戦略科学者の中川コージが2月20日、ニッポン放送「飯田浩司のOK! Cozy up!」に出演。今後の日本とインドの関係について解説した。
インドのロシア産原油の輸入、ピーク時の35%に減少
インドはロシアによるウクライナ侵略後、割安となったロシア産原油の購入を拡大し、2023年は全体の輸入量に占める割合が3割を超えて最大の供給国となった。しかし、2024年1月は2023年のピーク時の35%に減少。インドの石油・天然ガス相は、「私たちは最安値で(国内に)エネルギーを供給しなければならない」と価格重視の姿勢を示し、「調達は多様化しており、いまや39ヵ国から輸入している」と語った。
飯田)インドはエネルギー需要が旺盛な国ですよね。
中川)ロシアから安い価格で輸入しているため、日本でも「インドは敵なのではないか?」というような話がありました。ロシアに利することを行っているのは間違いありません。その批判をずっと受けながら続けてきたのです。
ピーク時から35%減少しているにすぎない
中川)「35%減少」となっていますが、ウクライナ侵略が始まる前までは、ほぼないような状態でした。それが一気に200万バレルくらいまでいったのです。いまはピーク時の35%減少にすぎません。侵略前に比べれば相当な数字です。それに対して、「私たちは最安値で国内にエネルギーを供給しなければならない」という言葉は、何の言い訳にもなっていないですよね。
飯田)むしろ赤裸々に「安いところから買う」と語っています。
中川)インドは総選挙が近付くなかで、何でも争点になり得るため、与野党の叩き合いのネタになる可能性もあります。大きく変化させてしまうと、「いままでやっていたのはミスなのか」と野党に言われるわけです。モディ政権があらゆることをプロパガンダに使うなかで、施策の変更ができないような状況にあることが考えられます。
インド総選挙の前哨戦となる州議会選は3州で与党・インド人民党(BJP)が勝利
飯田)選挙の行方はどうなのですか?
中川)州議会選では、いまのところ多くの州で予想以上に政権与党のインド人民党(BJP)がほぼ勝利しています。
飯田)モディ政権はまだまだ長く続きそうですか?
中川)可能性としては高いですね。相変わらず腐敗は酷いですが。
10年経ち、腐敗も出てきたBJP
中川)国民会議派が世襲ばかりだったところを叩いてきたのがBJPでした。その意味では「私たちは綺麗ですよ」と出てきたのですが、10年経過するといろいろな腐敗もあります。息子さんや娘さん、親族を徐々に要職につけていたり。

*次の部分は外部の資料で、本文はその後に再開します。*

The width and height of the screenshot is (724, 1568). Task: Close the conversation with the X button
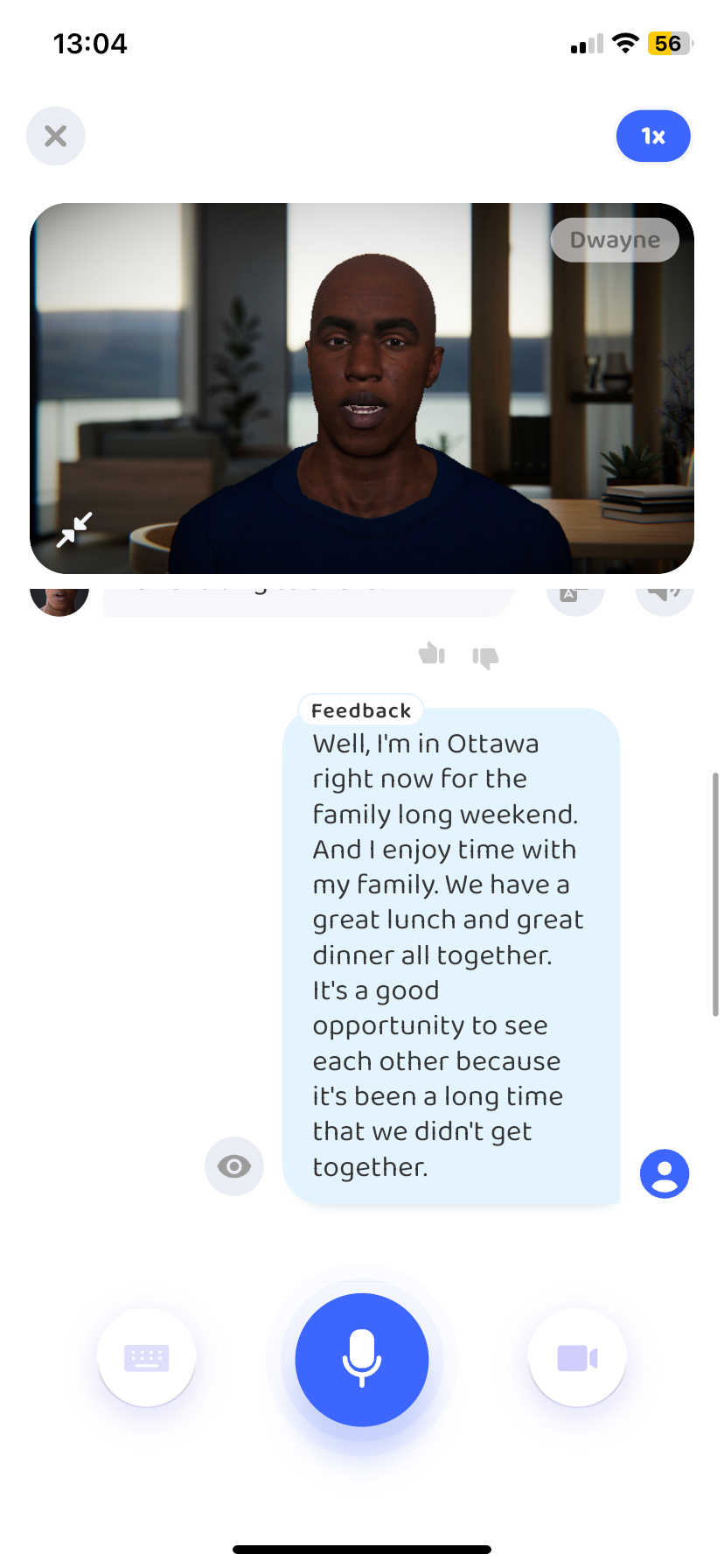(56, 136)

飯田)自分ではなく、親族にお金を還流できるような形で。
中川)しかも国民会議派だったころは比較的、社会主義的な感性だったのですが、BJPはナショナリスト的な性格を持っています。もともとモディさんがかなり寄っていた団体から出ているので、それ以外の宗教的少数派や民族への弾圧が強まっていると言われていますし、実際に法制度を見ていても、ヒンドゥー教以外に対しては厳しい傾向があります。
多数派のヒンドゥー教徒支持を狙うBJP
飯田)もちろん多数派としてヒンドゥー教徒はいますが、それ以外の人たちもそこそこの割合でいますよね?
中川)イスラム教徒やキリスト教徒、ゾロアスター教徒など、いろいろといます。民主主義国の弱さですが、相対的に勝てばいいのです。確かにヒューマニズムやリベラル的な考え方だと「少数派も重要」となりますが、選挙で一点突破するとなると、多数派の支持だけ集めた方がいい場合もある。民主主義のコストとも言えると思いますが、多数派だけに媚を売る政策の方が勝ちやすいのです。
飯田)利害調整をしなくていい。
中川)先日もラム寺院を建立した話がありましたが、イスラム教からすると「どういうこと?」となる話なのです。しかし、かまわず進めてしまえば、逆にヒンドゥー教徒からの支持が強まる。この辺りはカースト制も含め、かなりナショナリストの方向に進む感じがします。
日本はモディ政権の「さらに先の5年間」を見なければならない
飯田)インドと日本はどのように付き合っていくのか、またこの先の産業はどう見ていけばいいのでしょうか?
中川)ロシアのニュースの見出しでも、機会主義的な行動が外交的にも増えていくというところがあります。彼らも国内向けだけではなく、戦略的に動いてくると思いますが、BJPの安定した次の5年間があるとすれば、我々は「そのさらに先の5年間」を見なければいけません。モディ首相ではなくなった時代のことも外交的に考えなくてはいけない。しかし、一旦ナショナリストで固まってしまうと揺り戻しは強くなるので、その辺りの怖さはあります。権力が強すぎた場合、「転換する際のコスト」を我々は警戒しなければいけません。